» ASSIGNMENT: The expected output is each line in the data below that includes the string "screenshot".

» RECORDS FOR THIS TASK:
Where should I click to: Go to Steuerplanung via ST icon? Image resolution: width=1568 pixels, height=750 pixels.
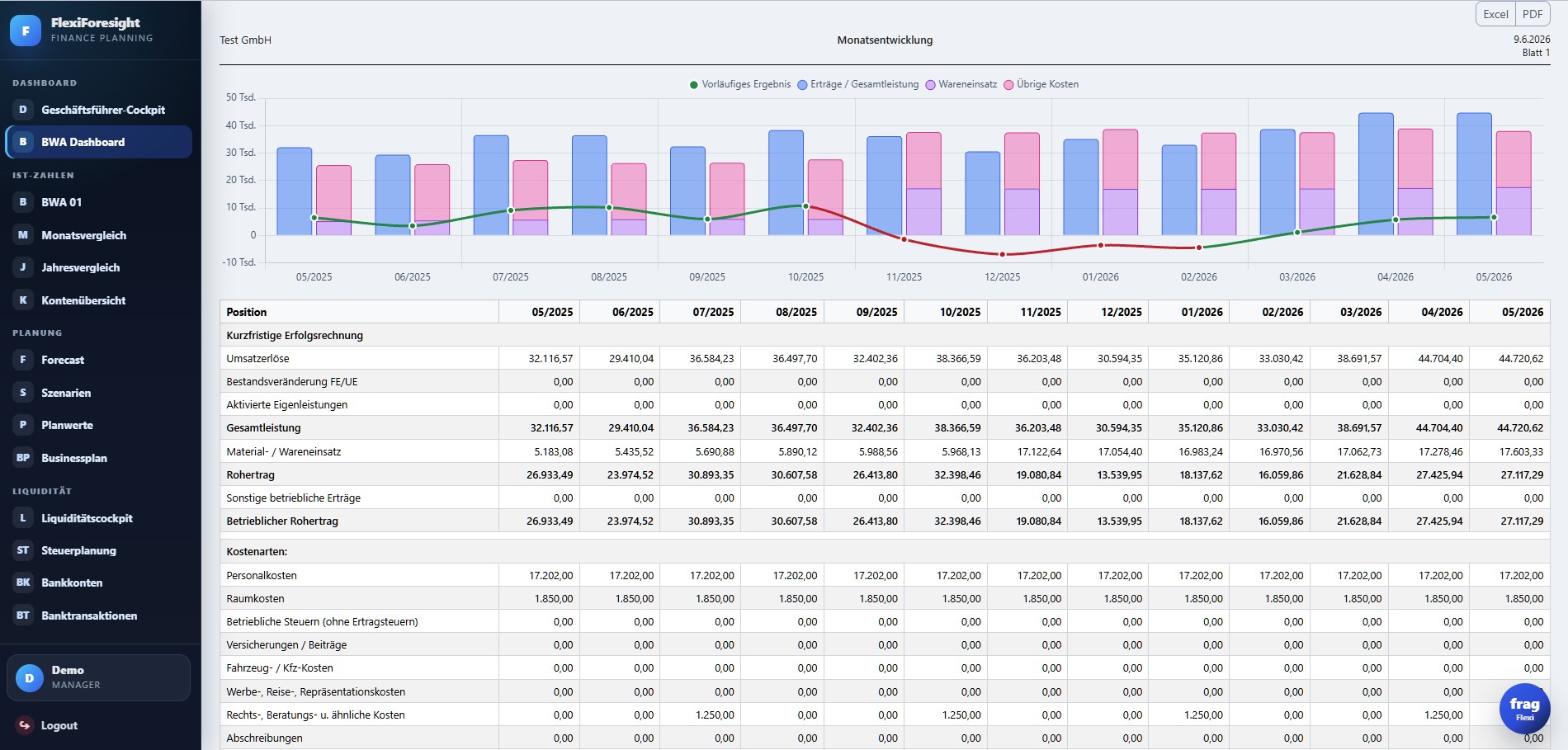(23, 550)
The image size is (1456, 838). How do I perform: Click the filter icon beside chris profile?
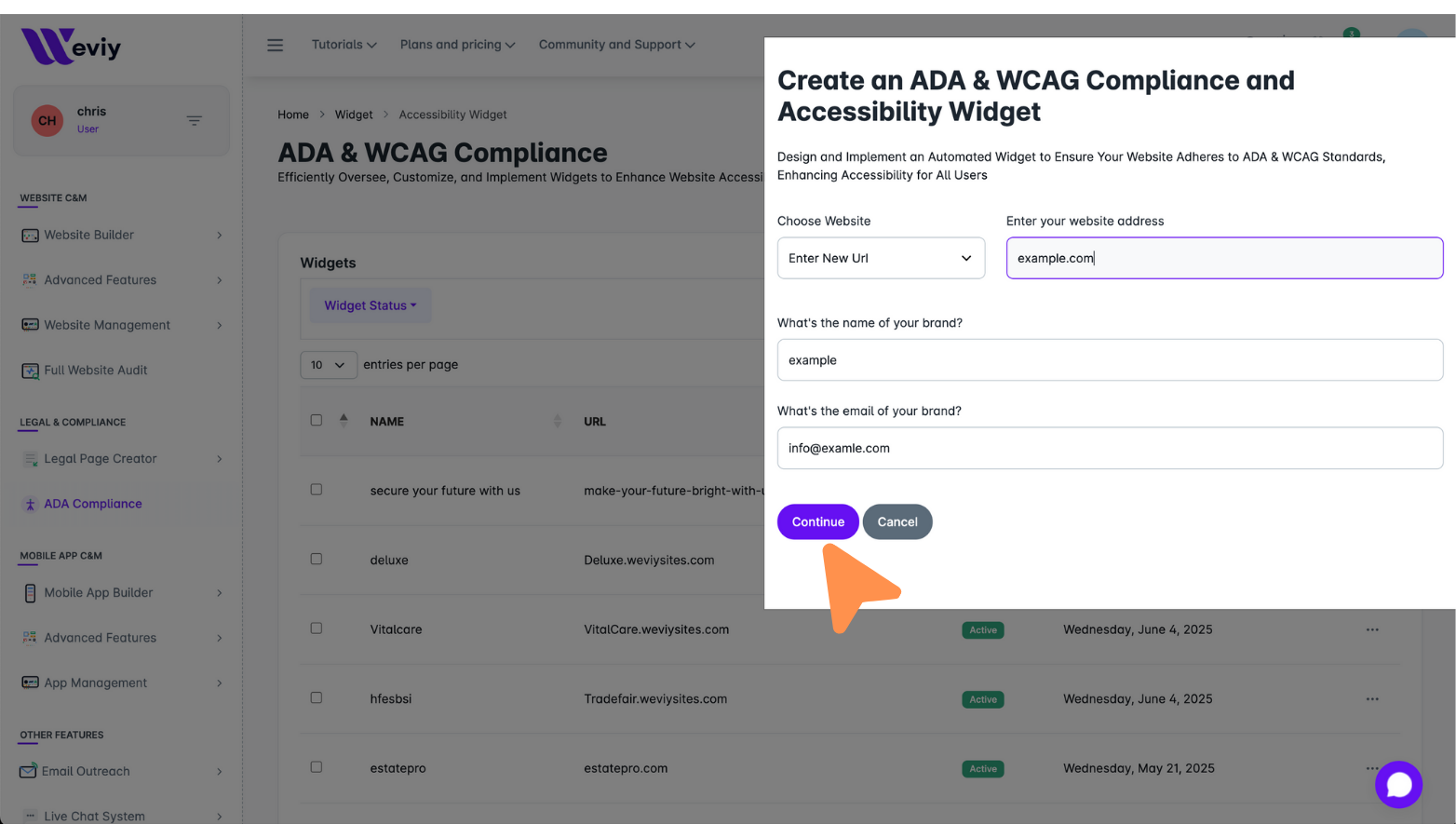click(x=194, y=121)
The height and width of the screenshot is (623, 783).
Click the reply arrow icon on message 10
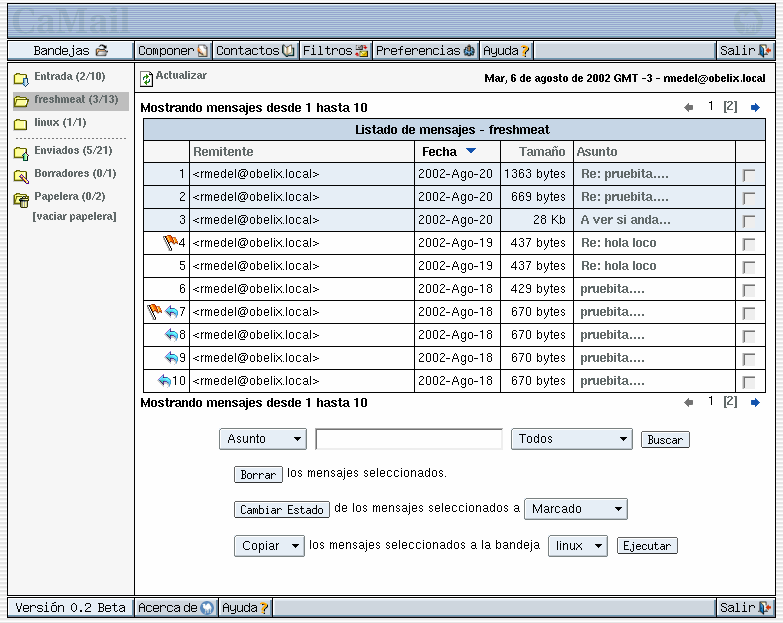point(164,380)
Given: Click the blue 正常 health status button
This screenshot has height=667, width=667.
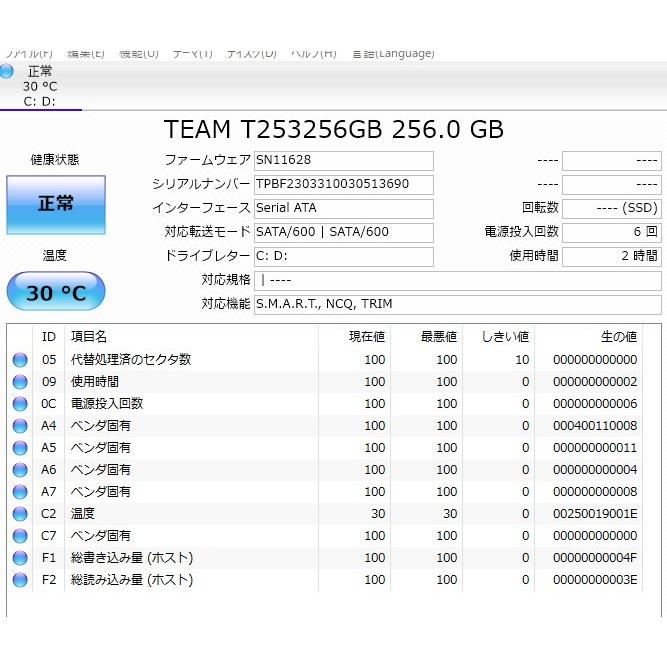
* * *
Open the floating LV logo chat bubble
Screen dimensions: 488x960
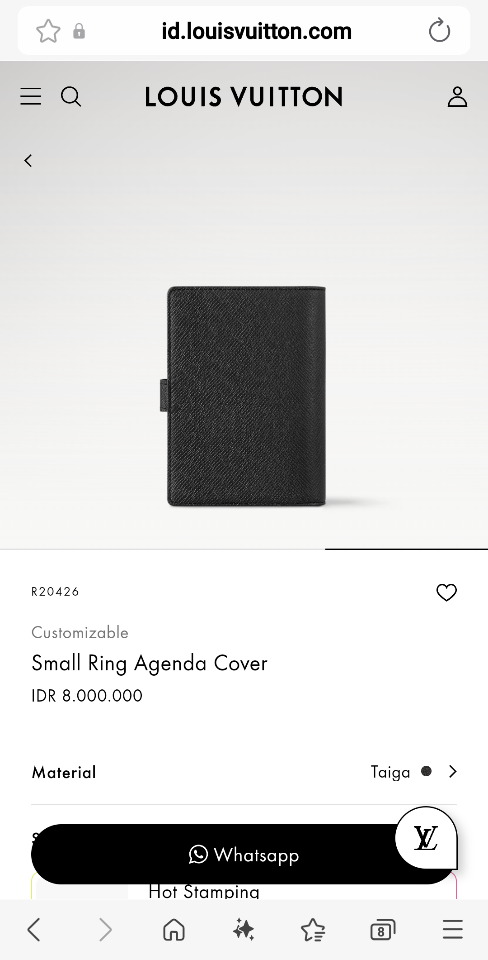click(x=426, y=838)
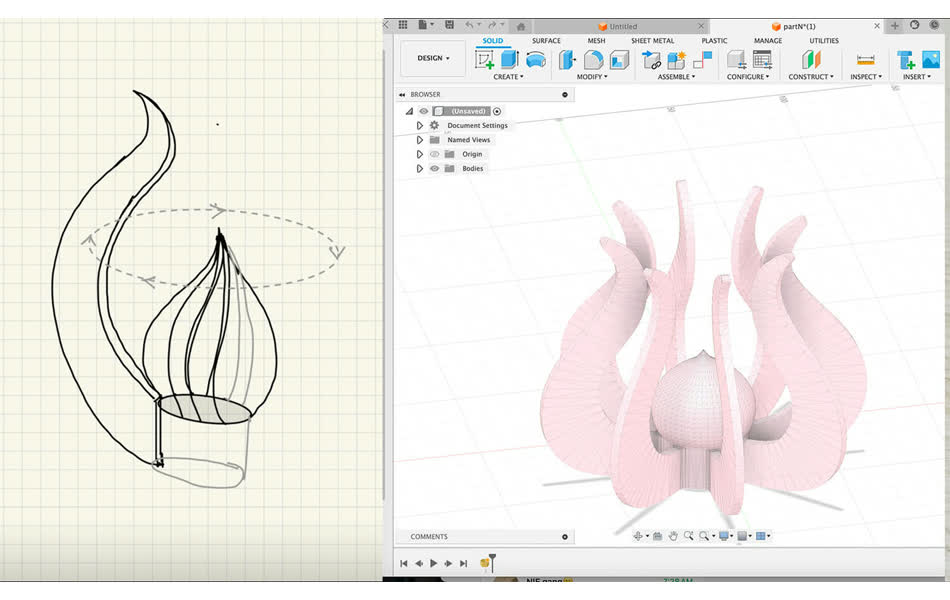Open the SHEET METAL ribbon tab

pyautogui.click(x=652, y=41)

» TASK ANSWER:
The height and width of the screenshot is (623, 783).
This screenshot has height=667, width=667.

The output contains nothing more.